Usage: bdp query [OPTIONS] [ENTITY]

Arguments:#
  • <ENTITY> — Entity to query (protein, gene, genome, tools, orgs, etc.) or use --sql for raw SQL
Options:#
  • --select <SELECT> — Select specific fields (comma-separated)

  • -w, --where <WHERE_CLAUSE> — Filter results (can be repeated, AND combined) Simple: --where organism=human Complex: --where "organism='human' AND downloads>1000"

  • --order-by <ORDER_BY> — Sort results by field[:asc|desc]

  • -l, --limit <LIMIT> — Limit number of results (default: 1000)

    Default value: 1000

  • --offset <OFFSET> — Skip first N results

  • --group-by <GROUP_BY> — Group results by field

  • --aggregate <AGGREGATE> — Aggregation expression (COUNT(*), SUM(field), etc.)

  • --having <HAVING> — Filter grouped results

  • --join <JOIN> — Join with another entity/table

  • --on <ON> — Join condition

  • --sql <SQL> — Execute raw SQL query directly

  • -f, --format <FORMAT> — Output format

  • -o, --output <OUTPUT> — Write output to file instead of stdout

  • --no-header — Omit header row (for CSV/TSV)

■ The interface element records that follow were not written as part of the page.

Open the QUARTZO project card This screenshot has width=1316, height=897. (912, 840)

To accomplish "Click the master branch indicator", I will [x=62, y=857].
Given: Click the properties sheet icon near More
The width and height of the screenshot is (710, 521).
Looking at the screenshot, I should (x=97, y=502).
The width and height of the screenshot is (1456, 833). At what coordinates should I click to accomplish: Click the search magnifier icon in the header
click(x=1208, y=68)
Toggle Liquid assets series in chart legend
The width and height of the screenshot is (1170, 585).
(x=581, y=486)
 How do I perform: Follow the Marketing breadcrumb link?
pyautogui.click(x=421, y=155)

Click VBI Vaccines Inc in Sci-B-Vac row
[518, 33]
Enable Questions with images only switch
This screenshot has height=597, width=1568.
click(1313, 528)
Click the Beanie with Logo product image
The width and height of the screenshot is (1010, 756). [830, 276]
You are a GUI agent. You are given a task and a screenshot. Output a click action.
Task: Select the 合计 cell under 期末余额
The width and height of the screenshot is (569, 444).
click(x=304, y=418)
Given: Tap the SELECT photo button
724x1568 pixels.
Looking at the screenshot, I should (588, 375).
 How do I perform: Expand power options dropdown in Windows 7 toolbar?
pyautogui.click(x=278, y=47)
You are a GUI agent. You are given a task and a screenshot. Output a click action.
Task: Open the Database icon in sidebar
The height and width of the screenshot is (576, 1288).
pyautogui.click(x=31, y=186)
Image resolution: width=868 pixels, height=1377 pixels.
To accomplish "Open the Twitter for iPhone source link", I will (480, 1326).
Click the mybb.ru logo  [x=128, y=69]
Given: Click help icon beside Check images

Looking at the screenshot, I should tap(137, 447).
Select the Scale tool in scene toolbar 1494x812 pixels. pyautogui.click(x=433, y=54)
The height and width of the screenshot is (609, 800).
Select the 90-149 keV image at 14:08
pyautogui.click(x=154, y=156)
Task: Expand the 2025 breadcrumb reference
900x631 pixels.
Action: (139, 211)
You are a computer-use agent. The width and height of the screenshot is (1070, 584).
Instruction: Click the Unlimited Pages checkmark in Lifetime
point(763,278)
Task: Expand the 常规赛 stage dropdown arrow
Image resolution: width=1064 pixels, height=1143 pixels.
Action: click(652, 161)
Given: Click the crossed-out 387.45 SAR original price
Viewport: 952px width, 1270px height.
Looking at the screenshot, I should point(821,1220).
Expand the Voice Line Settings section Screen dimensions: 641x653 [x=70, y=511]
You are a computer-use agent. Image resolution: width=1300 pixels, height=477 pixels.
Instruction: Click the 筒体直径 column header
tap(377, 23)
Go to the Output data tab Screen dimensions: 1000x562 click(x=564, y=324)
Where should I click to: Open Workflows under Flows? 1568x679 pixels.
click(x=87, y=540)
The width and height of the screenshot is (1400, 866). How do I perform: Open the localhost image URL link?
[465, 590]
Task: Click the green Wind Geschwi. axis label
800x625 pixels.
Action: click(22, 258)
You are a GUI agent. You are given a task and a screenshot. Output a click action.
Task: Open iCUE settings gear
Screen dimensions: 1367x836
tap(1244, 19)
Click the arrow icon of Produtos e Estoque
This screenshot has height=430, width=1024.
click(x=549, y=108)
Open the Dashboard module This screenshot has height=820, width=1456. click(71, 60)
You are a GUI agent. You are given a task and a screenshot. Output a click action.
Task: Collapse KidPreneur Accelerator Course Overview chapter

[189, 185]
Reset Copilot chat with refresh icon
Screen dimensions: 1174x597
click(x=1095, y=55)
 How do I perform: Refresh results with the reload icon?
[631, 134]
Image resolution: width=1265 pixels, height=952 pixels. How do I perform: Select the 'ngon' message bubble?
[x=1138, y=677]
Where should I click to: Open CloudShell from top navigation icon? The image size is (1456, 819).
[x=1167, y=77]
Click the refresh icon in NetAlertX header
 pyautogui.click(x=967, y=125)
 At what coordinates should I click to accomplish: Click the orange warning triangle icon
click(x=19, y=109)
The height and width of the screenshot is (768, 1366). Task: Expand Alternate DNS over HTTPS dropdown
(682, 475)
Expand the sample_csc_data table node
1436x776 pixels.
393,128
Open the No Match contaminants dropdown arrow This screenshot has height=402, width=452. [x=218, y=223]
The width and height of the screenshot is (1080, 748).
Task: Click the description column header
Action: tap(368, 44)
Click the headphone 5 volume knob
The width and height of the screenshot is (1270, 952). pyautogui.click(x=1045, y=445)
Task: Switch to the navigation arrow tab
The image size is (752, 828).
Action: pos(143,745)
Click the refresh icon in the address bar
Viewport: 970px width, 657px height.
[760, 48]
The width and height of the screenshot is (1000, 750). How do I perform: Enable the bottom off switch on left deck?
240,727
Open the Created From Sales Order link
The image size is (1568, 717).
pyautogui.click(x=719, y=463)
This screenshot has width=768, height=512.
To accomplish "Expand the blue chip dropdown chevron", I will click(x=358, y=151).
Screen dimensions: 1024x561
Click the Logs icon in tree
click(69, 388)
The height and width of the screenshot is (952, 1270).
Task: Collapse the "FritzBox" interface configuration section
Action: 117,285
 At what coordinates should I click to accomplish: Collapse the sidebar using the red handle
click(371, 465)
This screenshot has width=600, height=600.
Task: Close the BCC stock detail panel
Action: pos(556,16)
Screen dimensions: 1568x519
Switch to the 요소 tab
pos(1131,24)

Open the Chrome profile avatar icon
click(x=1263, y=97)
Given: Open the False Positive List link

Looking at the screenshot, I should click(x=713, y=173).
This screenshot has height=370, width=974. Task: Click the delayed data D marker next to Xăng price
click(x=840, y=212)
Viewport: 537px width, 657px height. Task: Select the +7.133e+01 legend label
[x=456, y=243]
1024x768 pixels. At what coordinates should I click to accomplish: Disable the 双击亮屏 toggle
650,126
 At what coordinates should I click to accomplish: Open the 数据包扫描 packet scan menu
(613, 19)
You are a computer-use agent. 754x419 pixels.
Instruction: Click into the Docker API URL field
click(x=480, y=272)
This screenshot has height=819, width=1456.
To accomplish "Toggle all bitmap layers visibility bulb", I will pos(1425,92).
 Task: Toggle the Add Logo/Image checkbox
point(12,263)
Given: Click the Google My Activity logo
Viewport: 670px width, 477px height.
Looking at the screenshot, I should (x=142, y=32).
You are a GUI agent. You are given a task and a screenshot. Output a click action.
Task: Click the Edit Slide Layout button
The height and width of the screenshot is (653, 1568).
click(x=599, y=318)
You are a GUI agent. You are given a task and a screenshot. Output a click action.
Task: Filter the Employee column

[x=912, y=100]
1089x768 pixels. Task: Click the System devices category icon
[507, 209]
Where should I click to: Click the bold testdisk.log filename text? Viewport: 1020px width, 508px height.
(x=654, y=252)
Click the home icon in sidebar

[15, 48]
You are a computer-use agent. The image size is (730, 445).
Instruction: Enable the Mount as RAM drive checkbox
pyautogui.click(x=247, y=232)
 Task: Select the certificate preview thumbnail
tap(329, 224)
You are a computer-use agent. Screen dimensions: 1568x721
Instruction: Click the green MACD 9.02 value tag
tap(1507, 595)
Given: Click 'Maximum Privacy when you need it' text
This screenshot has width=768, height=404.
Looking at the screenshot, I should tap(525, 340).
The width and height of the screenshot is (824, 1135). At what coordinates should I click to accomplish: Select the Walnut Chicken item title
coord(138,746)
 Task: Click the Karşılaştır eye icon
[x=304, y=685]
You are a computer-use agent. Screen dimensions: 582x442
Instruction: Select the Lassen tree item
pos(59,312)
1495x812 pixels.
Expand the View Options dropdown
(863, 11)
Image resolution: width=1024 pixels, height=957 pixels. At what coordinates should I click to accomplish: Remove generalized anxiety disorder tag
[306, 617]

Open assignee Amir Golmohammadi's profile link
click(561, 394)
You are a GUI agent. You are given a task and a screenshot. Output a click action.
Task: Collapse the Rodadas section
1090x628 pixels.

  • --explain — Show query execution plan

  • --dry-run — Show generated SQL without executing


This document was generated automatically by clap-markdown.

Environment Variables#

  • BDP_SERVER_URL - Backend server URL (default: http://localhost:8000)
  • RUST_LOG - Logging level (e.g., debug, info, warn, error)

Configuration#

BDP uses a bdp.yml manifest file in your project directory. This file is created automatically when you run bdp init.

Example bdp.yml:

yaml
name: my-project
version: 0.1.0
description: My biological data project
sources:
- id: uniprot:P01308-fasta@1.0
checksum: sha256:abc123...

Audit Trail#

BDP maintains a cryptographically-linked audit trail of all operations in .bdp/audit.db. This provides:

  • Tamper-evident logging
  • Regulatory compliance (FDA 21 CFR Part 11, NIH, EMA)
  • Full traceability of data sources

Export audit trails for compliance:

bash
# Export to FDA format
bdp audit export --format fda --output audit-report.pdf
# Export to JSON
bdp audit export --format json --output audit.json

Examples#

Working with Multiple Sources#

bash
# Initialize project
bdp init --name multi-source-project
# Add multiple sources
bdp source add uniprot:P01308-fasta@1.0
bdp source add ncbi-taxonomy:taxdump@1.0
bdp source add genbank:NC_000001.11@latest
# List all sources
bdp source list
# Pull all sources
bdp pull
# Check what's cached
bdp status

Verifying Data Integrity#

bash
# Verify audit trail integrity
bdp audit verify
# Export audit trail with date filter
bdp audit export \
--format fda \
--from 2024-01-01 \
--to 2024-12-31 \
--project-name "My Project" \
--project-version "1.0.0"

Support#

  • Codeberg Issues: https://codeberg.org/datadir/bdp/issues
  • Documentation: https://bdp.datadir.io/docs

This documentation is automatically generated from the CLI source code. To update, run cargo xtask docs cli.